By J. PATRICK PEPPER
Times-Herald Newspapers
DEARBORN — Former U.S. House of Representatives Speaker Newt Gingrich last week corrected a statement he issued regarding the arrests of four Christian missionaries at the city’s Arab International Festival in June.
In an online newsletter first posted July 28, to humanevents.com and then later at his Website, newt.org, Gingrich mentioned the controversial arrests as an example of how sharia law is creeping into Western society.
The article was based mostly on his opposition to a mosque to be contained as part of an Islamic community center near the site of the former World Trade Center and also pointed to other religious controversies involving Muslims from across the country.
The Dearborn mention was brief – only one paragraph out of about 1,400 words – but was based on bad information. Here’s what it said in its entirety:
“Last month, police in Dearborn, Mich., which has a large Muslim population, arrested Christian missionaries for handing out copies of the Gospel of St. John on charges of ‘disturbing the peace.’ They were doing so on a public street outside an Arab festival in a way that is completely permissible by law, but, of course, forbidden by sharia’s rules on proselytizing. This is a clear case of freedom of speech and the exercise of religious freedom being sacrificed in deference to sharia’s intolerance against the preaching of religions other than Islam.”

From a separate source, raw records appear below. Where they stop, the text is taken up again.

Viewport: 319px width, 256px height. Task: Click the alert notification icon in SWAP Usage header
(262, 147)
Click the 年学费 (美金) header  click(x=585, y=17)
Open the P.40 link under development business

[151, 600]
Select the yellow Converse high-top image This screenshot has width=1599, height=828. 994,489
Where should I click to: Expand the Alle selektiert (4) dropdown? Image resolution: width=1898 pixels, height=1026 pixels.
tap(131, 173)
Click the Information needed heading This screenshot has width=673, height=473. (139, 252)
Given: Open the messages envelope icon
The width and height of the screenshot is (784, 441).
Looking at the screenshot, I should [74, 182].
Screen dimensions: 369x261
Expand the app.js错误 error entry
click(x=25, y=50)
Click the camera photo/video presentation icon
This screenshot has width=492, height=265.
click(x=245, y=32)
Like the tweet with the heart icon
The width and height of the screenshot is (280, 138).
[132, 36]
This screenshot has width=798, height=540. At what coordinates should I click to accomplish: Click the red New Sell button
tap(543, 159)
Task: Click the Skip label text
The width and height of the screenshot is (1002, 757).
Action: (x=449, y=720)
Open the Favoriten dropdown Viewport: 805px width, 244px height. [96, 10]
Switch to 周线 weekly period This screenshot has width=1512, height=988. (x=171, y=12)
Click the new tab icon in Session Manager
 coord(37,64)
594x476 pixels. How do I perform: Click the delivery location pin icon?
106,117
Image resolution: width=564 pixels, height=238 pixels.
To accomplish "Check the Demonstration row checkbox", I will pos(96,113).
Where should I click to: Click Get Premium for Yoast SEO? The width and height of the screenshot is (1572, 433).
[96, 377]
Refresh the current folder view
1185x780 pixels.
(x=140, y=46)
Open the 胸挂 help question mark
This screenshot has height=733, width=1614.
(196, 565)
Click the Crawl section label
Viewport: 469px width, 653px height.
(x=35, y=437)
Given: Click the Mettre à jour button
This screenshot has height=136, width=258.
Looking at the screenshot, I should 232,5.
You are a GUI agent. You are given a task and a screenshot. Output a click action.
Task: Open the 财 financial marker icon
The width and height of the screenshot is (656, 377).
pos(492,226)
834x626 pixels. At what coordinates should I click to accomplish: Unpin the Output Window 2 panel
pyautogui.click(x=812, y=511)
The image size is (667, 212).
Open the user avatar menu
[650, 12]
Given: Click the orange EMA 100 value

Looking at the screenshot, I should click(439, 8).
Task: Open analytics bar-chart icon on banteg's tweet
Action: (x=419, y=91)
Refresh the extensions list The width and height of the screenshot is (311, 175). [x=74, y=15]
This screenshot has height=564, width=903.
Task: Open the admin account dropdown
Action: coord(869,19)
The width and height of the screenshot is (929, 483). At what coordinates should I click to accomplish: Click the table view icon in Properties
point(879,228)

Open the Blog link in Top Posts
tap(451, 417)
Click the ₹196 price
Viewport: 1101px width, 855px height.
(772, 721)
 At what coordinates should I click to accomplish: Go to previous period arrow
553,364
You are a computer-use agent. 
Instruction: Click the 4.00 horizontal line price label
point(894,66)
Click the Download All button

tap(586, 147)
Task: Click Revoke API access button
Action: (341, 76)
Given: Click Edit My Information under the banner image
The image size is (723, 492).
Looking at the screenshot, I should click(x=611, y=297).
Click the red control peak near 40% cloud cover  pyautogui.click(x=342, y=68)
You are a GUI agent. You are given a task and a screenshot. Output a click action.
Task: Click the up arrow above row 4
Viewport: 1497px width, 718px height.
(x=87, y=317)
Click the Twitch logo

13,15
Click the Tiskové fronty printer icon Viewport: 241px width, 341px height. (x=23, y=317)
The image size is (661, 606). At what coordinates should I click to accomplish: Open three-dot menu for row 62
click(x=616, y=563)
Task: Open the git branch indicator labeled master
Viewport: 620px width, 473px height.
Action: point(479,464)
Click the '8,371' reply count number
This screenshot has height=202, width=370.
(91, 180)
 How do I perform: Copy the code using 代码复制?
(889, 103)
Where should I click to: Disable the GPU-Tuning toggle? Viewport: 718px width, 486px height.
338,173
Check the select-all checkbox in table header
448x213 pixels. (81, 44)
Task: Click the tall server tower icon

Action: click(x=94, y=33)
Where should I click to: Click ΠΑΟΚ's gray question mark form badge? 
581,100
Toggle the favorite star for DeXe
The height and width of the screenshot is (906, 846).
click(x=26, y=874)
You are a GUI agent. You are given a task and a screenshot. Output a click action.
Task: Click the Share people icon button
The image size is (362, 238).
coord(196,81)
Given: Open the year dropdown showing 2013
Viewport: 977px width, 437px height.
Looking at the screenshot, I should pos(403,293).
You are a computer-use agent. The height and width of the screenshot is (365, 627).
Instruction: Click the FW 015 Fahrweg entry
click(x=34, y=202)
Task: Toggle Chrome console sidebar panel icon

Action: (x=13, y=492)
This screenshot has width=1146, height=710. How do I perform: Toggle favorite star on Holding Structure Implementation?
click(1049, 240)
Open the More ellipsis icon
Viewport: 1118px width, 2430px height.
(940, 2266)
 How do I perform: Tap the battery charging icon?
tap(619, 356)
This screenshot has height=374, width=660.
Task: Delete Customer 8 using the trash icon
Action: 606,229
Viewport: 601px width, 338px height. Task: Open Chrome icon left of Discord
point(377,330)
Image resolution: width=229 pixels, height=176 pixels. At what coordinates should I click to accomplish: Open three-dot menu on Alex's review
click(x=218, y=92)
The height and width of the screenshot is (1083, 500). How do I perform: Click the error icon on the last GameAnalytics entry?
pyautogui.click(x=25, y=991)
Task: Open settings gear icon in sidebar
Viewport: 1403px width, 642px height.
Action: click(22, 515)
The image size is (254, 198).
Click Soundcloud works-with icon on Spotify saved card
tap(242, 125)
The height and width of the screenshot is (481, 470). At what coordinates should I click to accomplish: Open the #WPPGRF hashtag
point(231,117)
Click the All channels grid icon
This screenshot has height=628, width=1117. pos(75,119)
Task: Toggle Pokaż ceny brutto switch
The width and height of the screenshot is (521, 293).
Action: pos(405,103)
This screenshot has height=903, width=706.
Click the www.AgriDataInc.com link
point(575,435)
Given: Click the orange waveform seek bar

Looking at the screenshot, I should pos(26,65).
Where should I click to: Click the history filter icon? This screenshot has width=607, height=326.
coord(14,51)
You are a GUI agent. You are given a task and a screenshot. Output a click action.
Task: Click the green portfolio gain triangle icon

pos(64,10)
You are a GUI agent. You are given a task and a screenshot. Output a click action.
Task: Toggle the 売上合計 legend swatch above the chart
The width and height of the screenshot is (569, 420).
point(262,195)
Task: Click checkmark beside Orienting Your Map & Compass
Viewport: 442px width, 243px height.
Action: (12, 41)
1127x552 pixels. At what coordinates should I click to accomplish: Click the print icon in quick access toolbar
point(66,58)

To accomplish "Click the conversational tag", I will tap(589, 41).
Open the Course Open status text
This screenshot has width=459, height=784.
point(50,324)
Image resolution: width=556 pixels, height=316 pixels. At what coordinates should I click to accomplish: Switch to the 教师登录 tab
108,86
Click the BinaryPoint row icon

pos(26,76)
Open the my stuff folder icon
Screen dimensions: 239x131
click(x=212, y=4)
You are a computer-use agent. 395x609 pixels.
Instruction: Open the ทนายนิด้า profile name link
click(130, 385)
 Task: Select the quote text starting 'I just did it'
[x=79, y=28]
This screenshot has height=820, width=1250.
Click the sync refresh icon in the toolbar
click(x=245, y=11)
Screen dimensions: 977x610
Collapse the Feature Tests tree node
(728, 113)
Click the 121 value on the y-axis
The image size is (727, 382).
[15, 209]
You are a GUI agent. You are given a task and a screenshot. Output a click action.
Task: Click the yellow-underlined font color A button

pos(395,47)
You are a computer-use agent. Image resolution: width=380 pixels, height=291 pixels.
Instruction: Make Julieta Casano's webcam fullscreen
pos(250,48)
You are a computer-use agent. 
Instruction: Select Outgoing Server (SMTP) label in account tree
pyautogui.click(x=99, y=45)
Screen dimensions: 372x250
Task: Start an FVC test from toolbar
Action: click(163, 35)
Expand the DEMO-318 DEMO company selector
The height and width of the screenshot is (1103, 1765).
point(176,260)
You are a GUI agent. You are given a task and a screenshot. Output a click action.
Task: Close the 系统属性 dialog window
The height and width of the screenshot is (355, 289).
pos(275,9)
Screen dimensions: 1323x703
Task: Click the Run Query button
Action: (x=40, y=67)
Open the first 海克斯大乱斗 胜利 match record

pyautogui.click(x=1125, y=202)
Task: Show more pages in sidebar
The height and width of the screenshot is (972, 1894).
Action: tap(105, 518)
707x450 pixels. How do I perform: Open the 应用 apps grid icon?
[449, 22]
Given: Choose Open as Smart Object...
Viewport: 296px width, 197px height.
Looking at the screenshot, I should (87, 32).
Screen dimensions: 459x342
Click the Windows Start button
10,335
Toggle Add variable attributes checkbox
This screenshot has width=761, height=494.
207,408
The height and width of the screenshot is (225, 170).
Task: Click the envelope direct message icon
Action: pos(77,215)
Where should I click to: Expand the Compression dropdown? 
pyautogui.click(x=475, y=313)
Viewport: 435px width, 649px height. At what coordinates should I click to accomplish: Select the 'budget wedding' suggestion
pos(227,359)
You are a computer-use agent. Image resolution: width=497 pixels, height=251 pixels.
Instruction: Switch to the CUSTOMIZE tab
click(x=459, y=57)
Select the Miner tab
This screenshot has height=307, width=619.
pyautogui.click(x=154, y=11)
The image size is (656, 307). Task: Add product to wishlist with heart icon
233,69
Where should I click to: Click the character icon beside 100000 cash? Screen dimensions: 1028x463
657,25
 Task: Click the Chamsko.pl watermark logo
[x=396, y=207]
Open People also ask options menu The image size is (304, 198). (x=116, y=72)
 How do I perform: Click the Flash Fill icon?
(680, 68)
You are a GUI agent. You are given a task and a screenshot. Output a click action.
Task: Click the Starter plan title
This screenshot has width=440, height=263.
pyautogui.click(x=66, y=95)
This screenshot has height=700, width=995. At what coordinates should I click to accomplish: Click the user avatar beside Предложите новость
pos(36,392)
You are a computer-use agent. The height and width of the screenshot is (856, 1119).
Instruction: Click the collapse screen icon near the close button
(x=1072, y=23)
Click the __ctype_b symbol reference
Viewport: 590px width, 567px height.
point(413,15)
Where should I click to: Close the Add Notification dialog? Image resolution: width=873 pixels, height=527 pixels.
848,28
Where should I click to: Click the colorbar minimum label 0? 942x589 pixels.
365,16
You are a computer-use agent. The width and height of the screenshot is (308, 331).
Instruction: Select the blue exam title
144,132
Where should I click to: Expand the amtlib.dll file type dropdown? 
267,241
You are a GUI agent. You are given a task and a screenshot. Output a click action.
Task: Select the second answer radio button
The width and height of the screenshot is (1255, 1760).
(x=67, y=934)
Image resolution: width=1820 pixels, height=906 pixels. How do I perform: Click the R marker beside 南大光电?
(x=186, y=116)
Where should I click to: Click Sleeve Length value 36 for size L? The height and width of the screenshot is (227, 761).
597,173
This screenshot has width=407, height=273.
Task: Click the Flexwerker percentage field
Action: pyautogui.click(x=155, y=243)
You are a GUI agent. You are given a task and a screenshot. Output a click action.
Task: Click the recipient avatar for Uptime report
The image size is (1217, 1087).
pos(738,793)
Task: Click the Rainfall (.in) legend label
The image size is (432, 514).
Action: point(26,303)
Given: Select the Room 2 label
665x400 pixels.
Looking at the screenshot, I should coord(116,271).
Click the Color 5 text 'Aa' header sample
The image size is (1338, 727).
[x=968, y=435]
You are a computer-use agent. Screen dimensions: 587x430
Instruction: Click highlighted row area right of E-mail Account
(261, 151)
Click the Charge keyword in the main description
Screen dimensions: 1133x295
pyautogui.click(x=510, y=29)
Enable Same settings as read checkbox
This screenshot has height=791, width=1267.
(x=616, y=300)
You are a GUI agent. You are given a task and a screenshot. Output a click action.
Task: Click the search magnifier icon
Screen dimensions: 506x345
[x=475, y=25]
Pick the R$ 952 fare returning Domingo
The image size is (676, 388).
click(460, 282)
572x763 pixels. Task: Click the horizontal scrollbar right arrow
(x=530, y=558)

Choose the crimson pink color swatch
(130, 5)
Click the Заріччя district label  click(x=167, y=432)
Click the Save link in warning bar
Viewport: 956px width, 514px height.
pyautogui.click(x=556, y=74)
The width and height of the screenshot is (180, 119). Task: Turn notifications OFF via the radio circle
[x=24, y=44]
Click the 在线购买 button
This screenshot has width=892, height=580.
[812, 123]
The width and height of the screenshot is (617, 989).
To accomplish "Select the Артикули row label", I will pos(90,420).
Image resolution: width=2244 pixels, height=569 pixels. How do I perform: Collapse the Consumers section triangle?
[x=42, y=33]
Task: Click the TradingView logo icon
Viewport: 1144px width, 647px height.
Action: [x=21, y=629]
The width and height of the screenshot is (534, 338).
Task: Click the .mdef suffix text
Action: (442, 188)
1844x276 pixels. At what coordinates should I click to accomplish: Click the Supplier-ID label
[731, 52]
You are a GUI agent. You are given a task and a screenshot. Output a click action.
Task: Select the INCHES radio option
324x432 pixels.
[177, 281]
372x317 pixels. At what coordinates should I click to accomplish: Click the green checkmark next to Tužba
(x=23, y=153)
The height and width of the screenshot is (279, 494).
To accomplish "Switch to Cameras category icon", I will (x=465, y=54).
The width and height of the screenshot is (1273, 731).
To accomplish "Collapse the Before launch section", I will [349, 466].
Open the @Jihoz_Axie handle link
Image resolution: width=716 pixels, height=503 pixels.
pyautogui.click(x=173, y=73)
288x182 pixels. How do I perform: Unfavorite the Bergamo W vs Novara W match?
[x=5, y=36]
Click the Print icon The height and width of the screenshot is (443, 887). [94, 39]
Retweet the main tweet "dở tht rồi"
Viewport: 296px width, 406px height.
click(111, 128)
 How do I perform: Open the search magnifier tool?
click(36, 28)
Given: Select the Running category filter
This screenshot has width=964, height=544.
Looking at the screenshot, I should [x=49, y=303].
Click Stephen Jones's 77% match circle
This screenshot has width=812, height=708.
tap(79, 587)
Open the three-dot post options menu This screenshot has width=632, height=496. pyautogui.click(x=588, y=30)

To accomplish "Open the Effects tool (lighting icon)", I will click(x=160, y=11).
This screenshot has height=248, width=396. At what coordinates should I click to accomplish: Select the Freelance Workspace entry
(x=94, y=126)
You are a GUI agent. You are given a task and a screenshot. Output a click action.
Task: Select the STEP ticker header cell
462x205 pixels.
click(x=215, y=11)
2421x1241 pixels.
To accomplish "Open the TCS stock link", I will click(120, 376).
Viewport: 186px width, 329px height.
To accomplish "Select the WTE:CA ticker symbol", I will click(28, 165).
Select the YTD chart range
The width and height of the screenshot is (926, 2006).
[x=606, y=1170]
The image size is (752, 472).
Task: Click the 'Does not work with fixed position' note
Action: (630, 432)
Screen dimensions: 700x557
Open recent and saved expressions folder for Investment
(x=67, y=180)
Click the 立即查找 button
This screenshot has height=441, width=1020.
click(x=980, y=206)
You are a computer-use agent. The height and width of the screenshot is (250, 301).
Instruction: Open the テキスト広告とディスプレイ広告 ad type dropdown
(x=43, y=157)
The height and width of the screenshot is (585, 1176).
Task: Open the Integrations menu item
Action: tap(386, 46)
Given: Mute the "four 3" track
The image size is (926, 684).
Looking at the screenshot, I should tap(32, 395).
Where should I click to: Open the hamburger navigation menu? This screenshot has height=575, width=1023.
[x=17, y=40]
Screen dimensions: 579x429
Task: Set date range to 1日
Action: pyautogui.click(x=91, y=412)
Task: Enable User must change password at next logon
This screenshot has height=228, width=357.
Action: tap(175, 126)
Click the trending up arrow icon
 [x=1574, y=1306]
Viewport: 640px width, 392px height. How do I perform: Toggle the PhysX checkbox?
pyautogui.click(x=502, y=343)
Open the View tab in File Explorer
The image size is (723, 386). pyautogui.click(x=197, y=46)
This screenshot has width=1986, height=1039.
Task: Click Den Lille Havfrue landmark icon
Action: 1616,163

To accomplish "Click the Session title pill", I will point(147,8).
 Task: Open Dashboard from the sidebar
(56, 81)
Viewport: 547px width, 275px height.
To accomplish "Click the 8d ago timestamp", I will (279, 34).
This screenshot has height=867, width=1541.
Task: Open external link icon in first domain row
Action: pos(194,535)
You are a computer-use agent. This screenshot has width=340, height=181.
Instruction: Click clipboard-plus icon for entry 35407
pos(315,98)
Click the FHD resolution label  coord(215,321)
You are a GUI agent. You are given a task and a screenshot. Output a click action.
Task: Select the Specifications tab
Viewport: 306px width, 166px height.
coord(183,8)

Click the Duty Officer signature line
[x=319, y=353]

The account stems from a YouTube video posted by the missionaries that showed officers talking to them as they passed out pamphlets. No arrest took place, and the missionaries say in the video that they weren’t arrested.
Despite the statement by the missionaries in the video, many people who viewed it initially thought it was footage of their arrests, which happened two days earlier.
As the arrest controversy has unfolded, that notion has been proved false in several published reports, in a letter from Mayor John O’Reilly Jr. written in response to the thousands of complaints the city received about the incident, and by the missionaries themselves.
An official with Gingrich’s K Street communication firm in Washington, D.C., said in an e-mail Thursday that the discrepancy was a result of receiving “secondhand” information and said the mistake would be corrected in “future accounts.”
The official, Communications Director Joe DeSantis, added, “However, the point still stands that they seemed to be acting in a legal, peaceful manner.”
On Friday, newt.org changed the passage, however it remained on humanevents.com. Here it is in its entirety:
“Last month, police in Dearborn, Mich., which has a large Muslim population, arrested Christian missionaries for proselytizing at an Arab festival. They were doing so in a legal, peaceful manner that is completely permissible by law, but, of course, forbidden by sharia’s rules on proselytizing. Police may say they were trying to prevent an incident, but why should the (First Amendment) right to freedom of speech and the exercise of religious freedom be sacrificed in deference to sharia’s intolerance against the preaching of religions other than Islam?”